In paperback, Foucalt's Pendulum by Umberto Ecco is 533 pages long, and Mother Night by Kurt Vonnegut is only 192 pages long. They both have the same moral, though. As Vonnegut puts it in his introduction, "We are what we pretend to be, so we must be careful about what we pretend to be."

Do Assholes Dream of Electric Sheep?

The movie Bladerunner is constantly plagued by arguments over the humanity of Rick Deckard. Some people, including the director, say that he is a replicant. The movie is already sufficiently different from the book that merely pointing out that this would destroy everything Philip K. Dick was trying to say is not enough to convince people not to think this way.

I've come up with an alternate theory. Not only is Rick Deckard a human being, he's a completely detestable human being. He is, in short, an asshole. He's a complete anti-hero and the actual villain of the story.

Fight Club Seen as a Love Story

The movie Fight Club starred Ed Norton and Bradd Pitt, and was based on a novel by Chuck Palahniuk. While the story certainly takes place in a world of violence and degradation, it's not really about these things.

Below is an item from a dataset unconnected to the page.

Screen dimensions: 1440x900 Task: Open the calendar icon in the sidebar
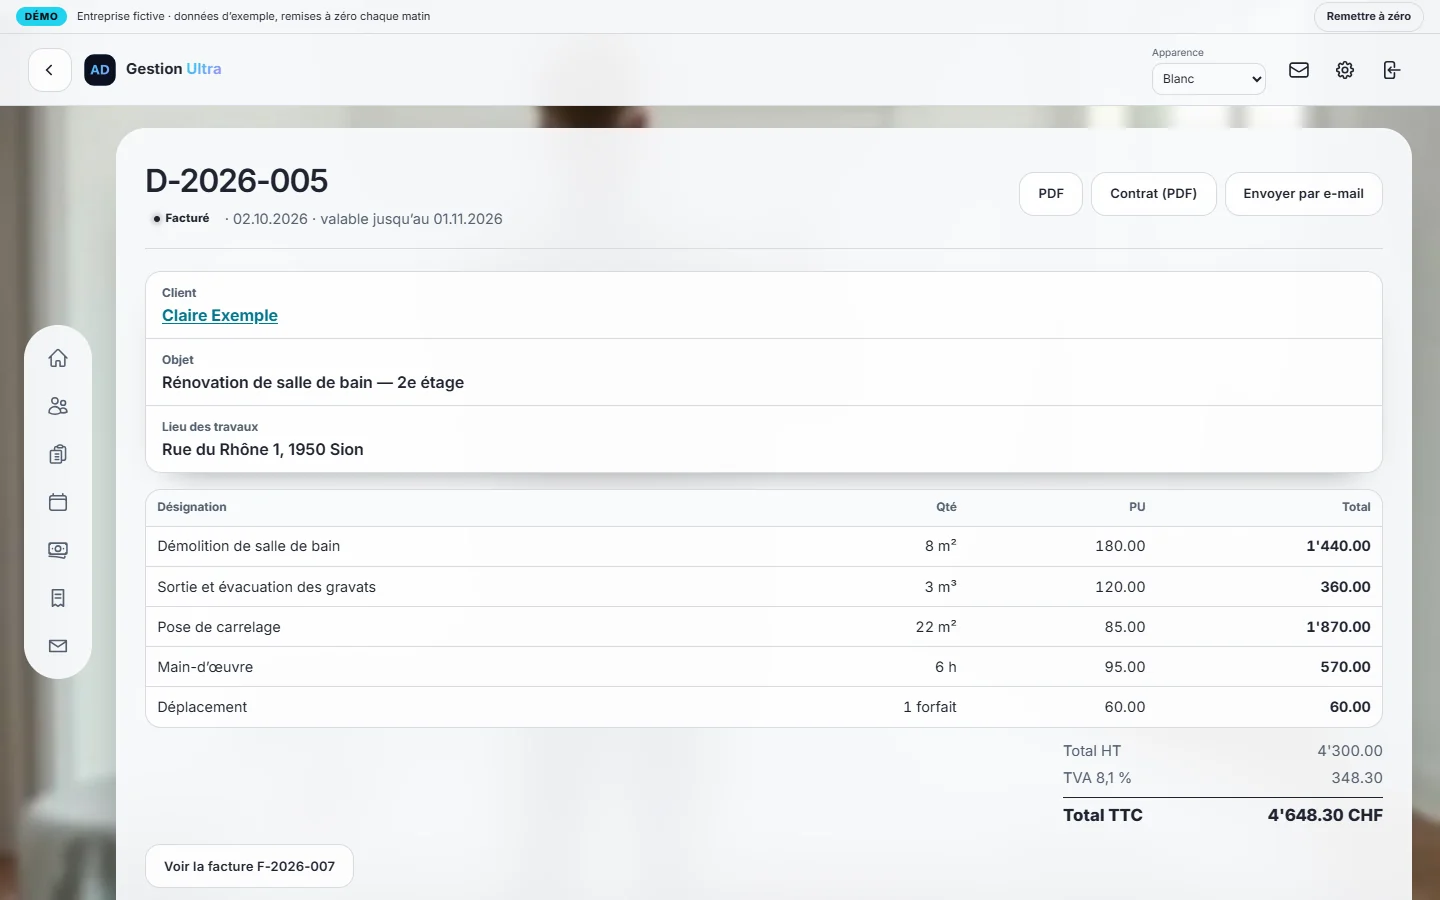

It's really a love story. In the words of our narrator, "…and suddenly I realize that all of this—the gun, the bombs, the revolution— has got something to do with a girl named Marla Singer."

A Clifford Simak Primer

Clifford D. Simak was the third recipient of the SFWA's Grand master award, honored prior to such luminaries as Isaac Asimov and Arthur Clarke. He wrote dozens of novels and piles of short stories, but today he is fairly obscure, even among SF fans. Who is he, what was his influence, and does fame await him in the future?

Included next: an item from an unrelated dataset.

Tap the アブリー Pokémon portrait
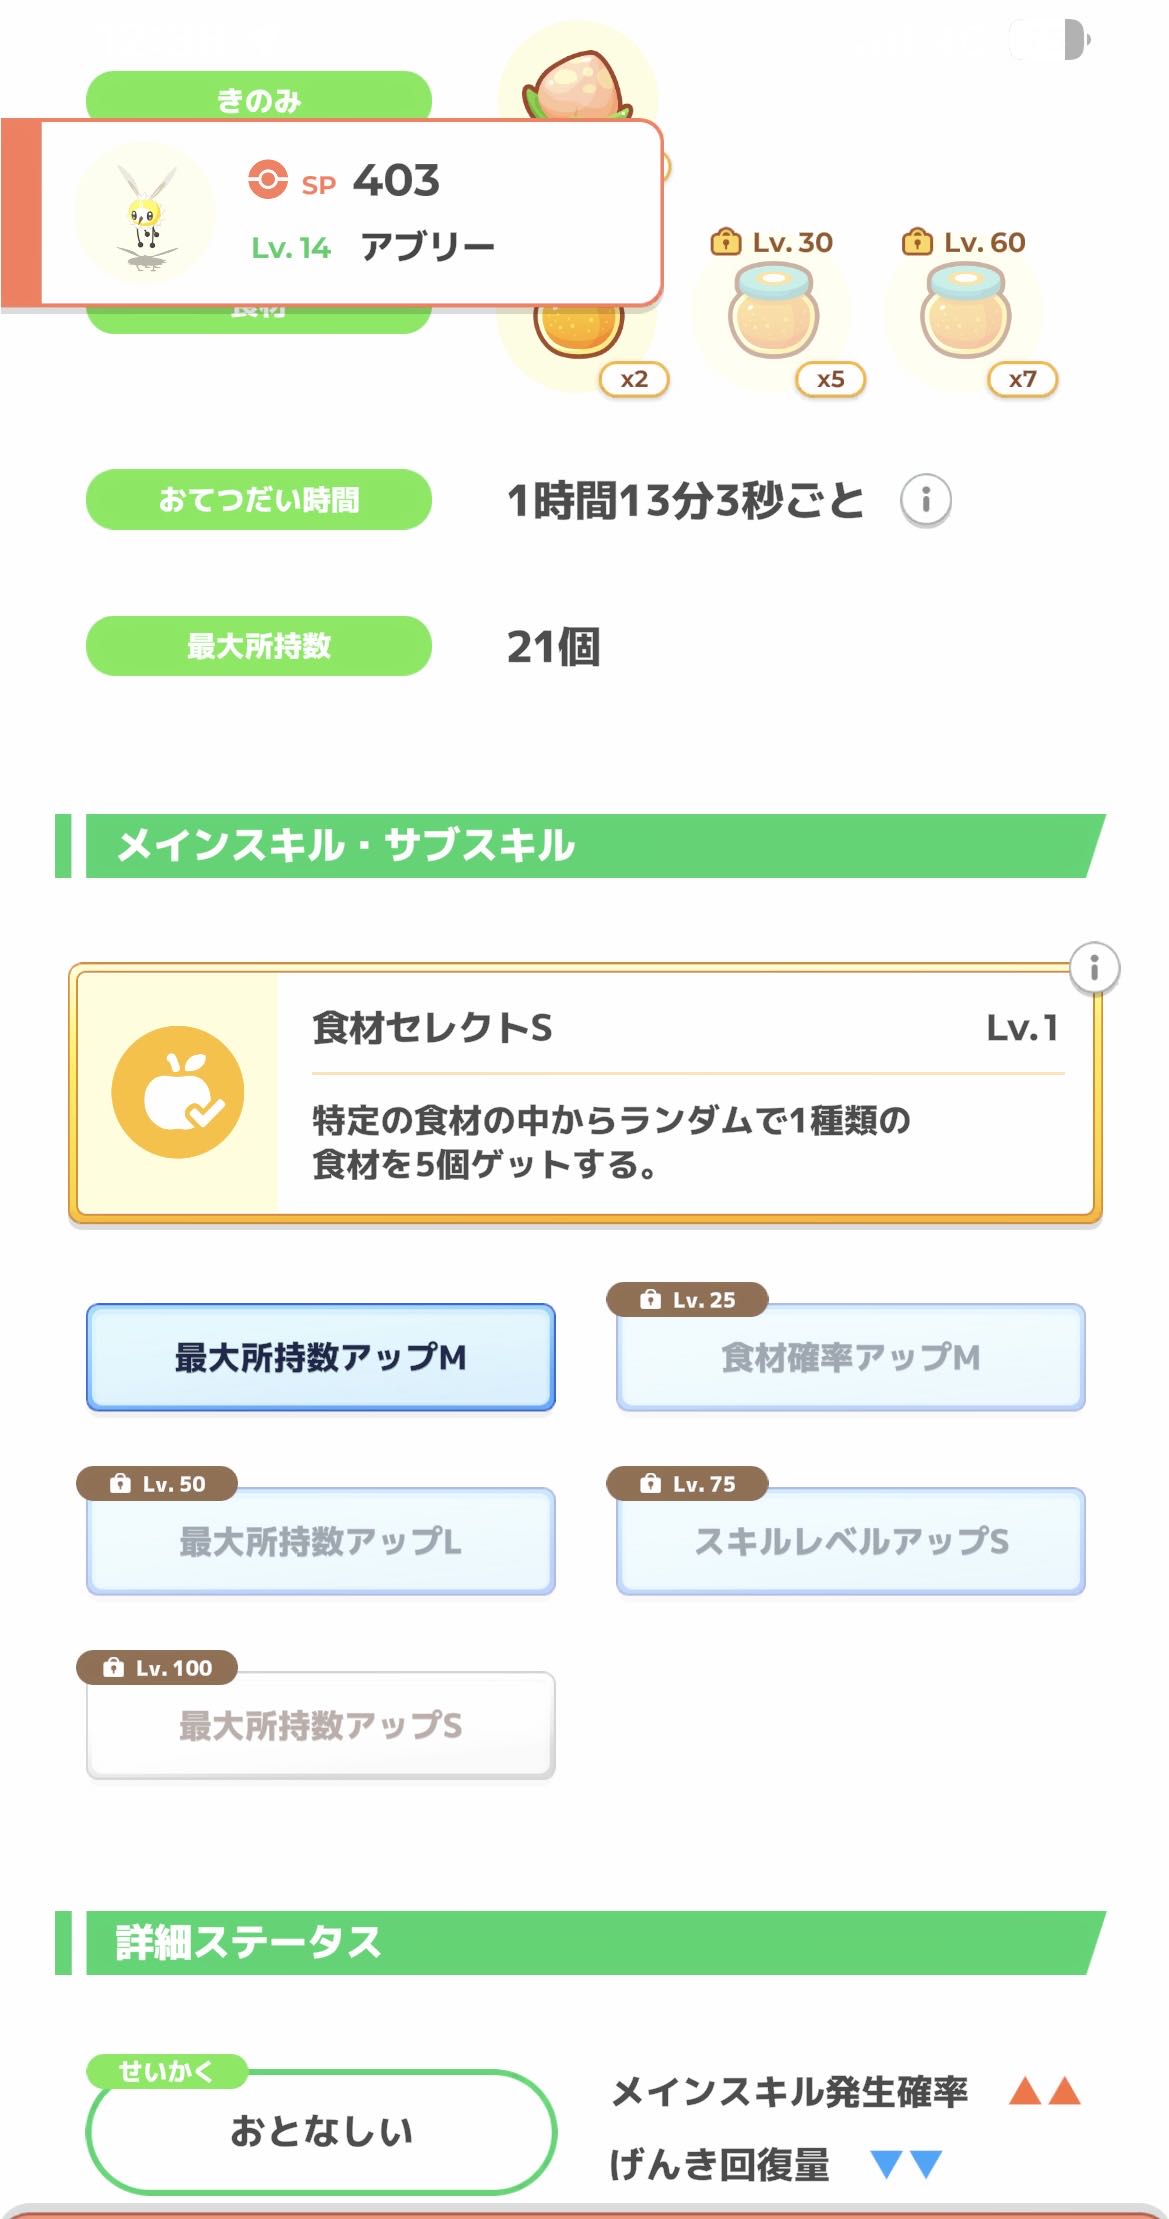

The Importance of Tom Bombadil

Many people don't see the importance of Tom Bombadil to The Lord of the Rings and were happy to see him left out of The Fellowship of the Ring movie. However, he's quite important to the overall story, and I can tell you why.

The Matrix is Better than Most People Think

Conventional wisdom is that the first Matrix movie was very promising, but the second and third sucked. My viewpoint is that none of the three is excellent, but they're all pretty good, and the series overall is better than most people think.

CTY and Me

Between the ages of 13 and 16, I spent three weeks every summer at a sleep-away enrichment program called CTY. This program promised the content of a semester long college course in three weeks. It promised this to teenagers. It was great.

The Saga of the Watch

I tend to break wristwatches before the battery runs out, so one side-effect of having switched to pocket watches is that occassionally I have to have a battery replaced. Sometimes, this turns out to be a bigger pain than it should be. You wouldn't think that taking the watch back to the national chain where you bought it would be so much trouble, but it was.

Buying Gold

In November of 2004, I became interested in buying an ounce of gold. I don't understand much about the complex issues surrounding stocks, but I figured if you could reduce a market to a single element, I might be able to get a handle on it. So what are the whys and wherefores of buying gold?